City of Los Angeles v. WCAB (2016) 81 CCC 611. (Writ denied). Firefighter filed CT claim, among other things suffered prostate cancer. He also suffered resulting sexual dysfunction upon removal of his prostate in the treatment of his industrial prostate cancer, resulting in nerve damage. WCAB held that he was not precluded from having compensable PD because the sexual dysfunction was caused by the treatment for the industrial cancer. This was deemed a “direct injury.” WCAB Panel Decision: Larsen v. Securitas Security Services, PSI. 2016 Cal. Wrk. Comp. P.D... Lexis 237. A security guard was struck by a car while walking through a parking lot. The WCAB held that the statutory definition of “violent act” is not limited to criminal or quasi criminal activity but would also include “other acts” which are characterized by either strong force, extreme or intense force or are vehemently or passionately threatening. WCAB En Banc Decision: Wilson v.
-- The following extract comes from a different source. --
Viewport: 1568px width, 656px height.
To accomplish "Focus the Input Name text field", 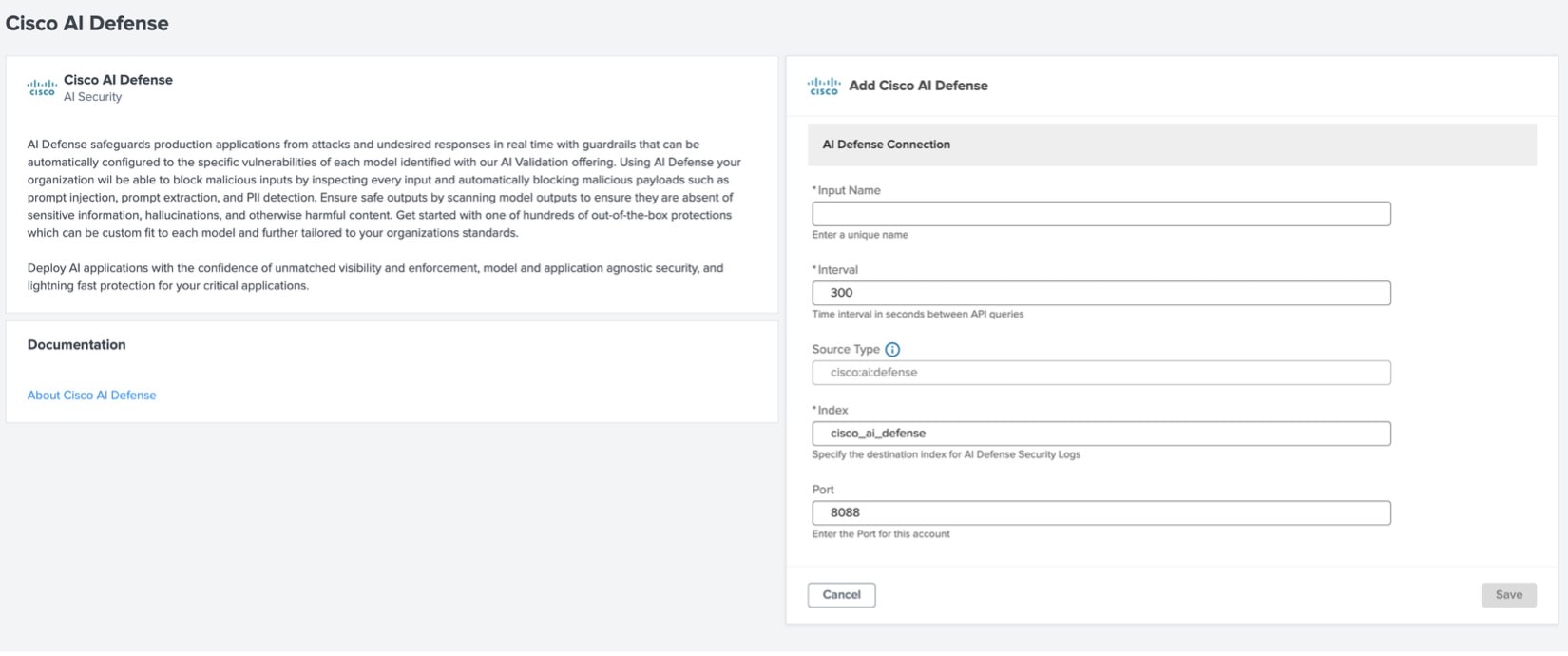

State of California ADJ1011693 (07/15/2019). One of the exceptions to Lab C 4660.1[c] is for “catastrophic injuries.” Here, applicant was a state firefighter who sustained serious injuries from exposure to the fires across multiple body systems, which progressed over time. The WCAB determined that the term “catastrophic” does not necessarily relate to the mechanics of injury nor at a specific point in time following injury. Also, numerous factors are involved in determining whether the injury is catastrophic. WCAB Panel Decision: Wang v. So. Cal Edison, 2015 Cal Wrk. Comp. P.D. Lexis 511. Good faith personnel action defense would not be applicable since the “stress” being alleged was physical stress to the heart and cardiovascular system and therefore not part of the proof required for regular psyche claims. Valdes v City of Torrance 2019 Cal. Wrk. Comp. P.D. Lexis 456. Applicant injured left shoulder, neck and claimed psyche injury. Applicant received an award of 56% and the WCJ held that 4660.1[c] did not bar recovery for the psyche PD as the psyche injury was directly caused by the injury and not a secondary compensable consequence of the orthopedic injury.

Nothing herein is intended to overrule Guzman II [NOTE: If anything, I fully expect that “chapter and table shopping” within the Guides will become the near norm and that we will likely face expansive discussions on why the tables or specific applications of the Guides are not as accurate as “hybrid” and “analogy based” ratings resulting from creative combinations and mixtures using different parts of the Guides, all tied together with the connective tissue being the ADL’s]. UPDATED NOTE FROM COREY: Over the past 24 months, I have generally seen a reluctance on the part of most PQME’s to venture into the Almaraz Guzman II universe, but it does occur. I see it more frequently in finger, hand, wrist and upper extremities cases than any other

WHAT ABOUT PSYCHIATRIC INJURIES? A careful read here will demonstrate that since the 2005 PDRS is technically inapplicable, then seemingly there exists no actual method by which to determine impairment for compensable psychiatric injuries, whether secondary to a physical injury or provable independently. [NOTE FROM COREY]: In the earlier version, I had envisioned challenges to the GAF since it was never really intended to assess impairment. Instead it was used as a clinical tool in order to assess the capability of patients being treated within a mental health facility. It is found within the DSM-IV-TR. It is a very subjective scale which weights either “symptom severity” or “function” along a numeric scale.